Version 2.1.13 of RMark is available. You can get the Windows binary or tar.gz file for building on Linux or Mac at
https://drive.google.com/open?id=0B77g1ScdUwVeVU9rUE5lVS1kZ2M&authuser=0I'd appreciate hearing about any tests of the new version of RMark and in particular popan.derived or covariate.predictions. I've tested popan.derived and a few examples of covariate.predictions and all is being computed correctly. But any further testing would be appreciated. The changes should not affect values that don't use mlogit links. Once I'm confident that I've got it right, I'll post to CRAN.
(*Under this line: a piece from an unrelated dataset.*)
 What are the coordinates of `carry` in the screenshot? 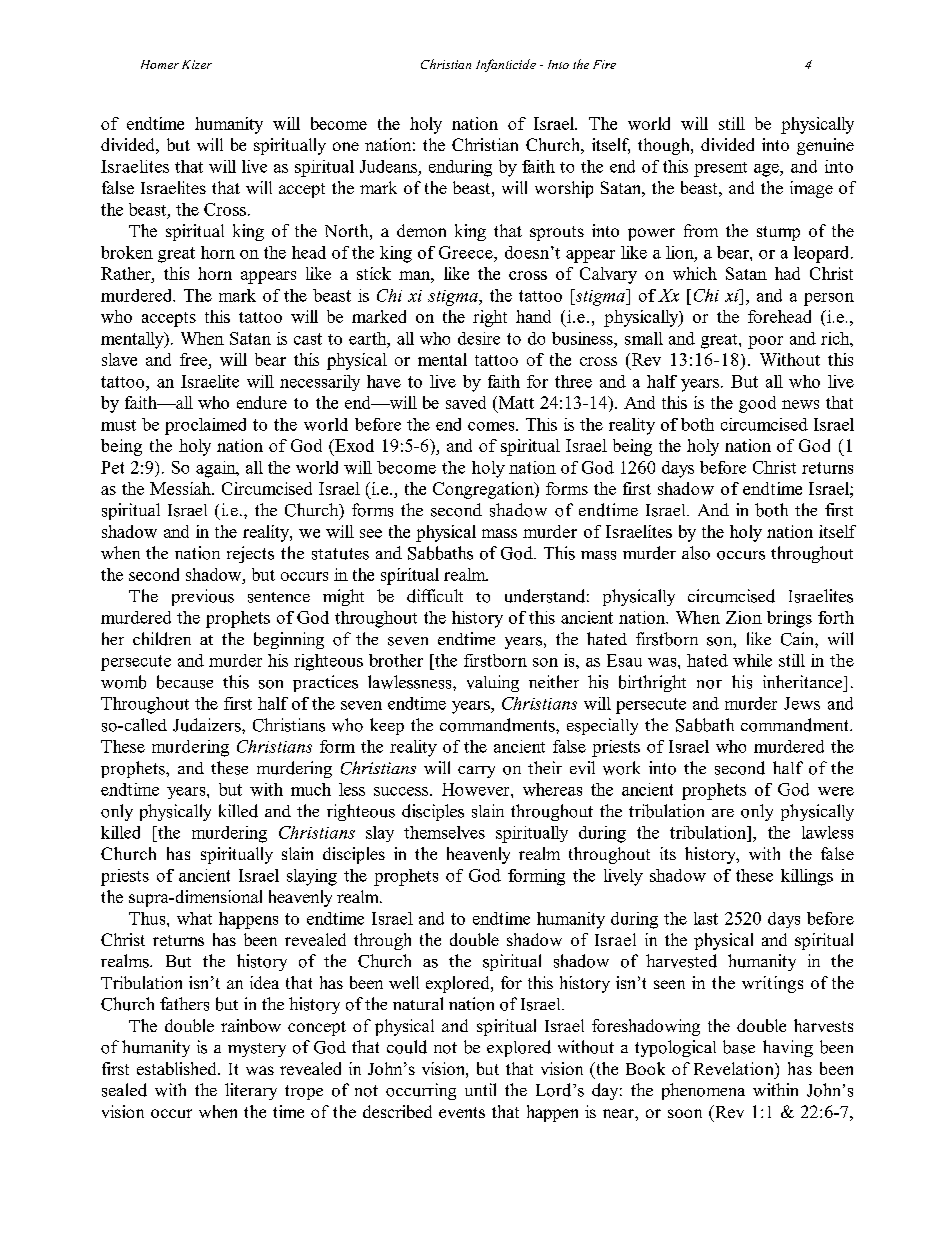 It's located at (476, 772).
The following is from the package NEWS on the changes made to covariate.predictions
A bug in covariate.predictions was introduced in the change for 2.1.10. Incorrect values were being computed for mlogit parameters when covariate values were not used. popan.derived used that approach and incorrect values resulted for the abundance estimates. Thanks to Leigh Ann Starcevich for reporting this discrepancy. A few other changes were made in covariate.predictions to prevent possible errors with mlogit parameters. If you are making the computations for parameters that use an mlogit link you must use the separate indices argument if you have individual covariate values. If you try to use the data=data.frame(index=...,cov=) approach with mlogit parameters and you have covariate values, the function will stop with an error. Also, if you only include a portion of the indices in an mlogit set, it will also stop and issue an error and will tell you the set of indices that should be included for that mlogit set. If you were allowed to exclude some indices the result would be incorrect because the real parameter values are computed by summing over the entire mlogit set.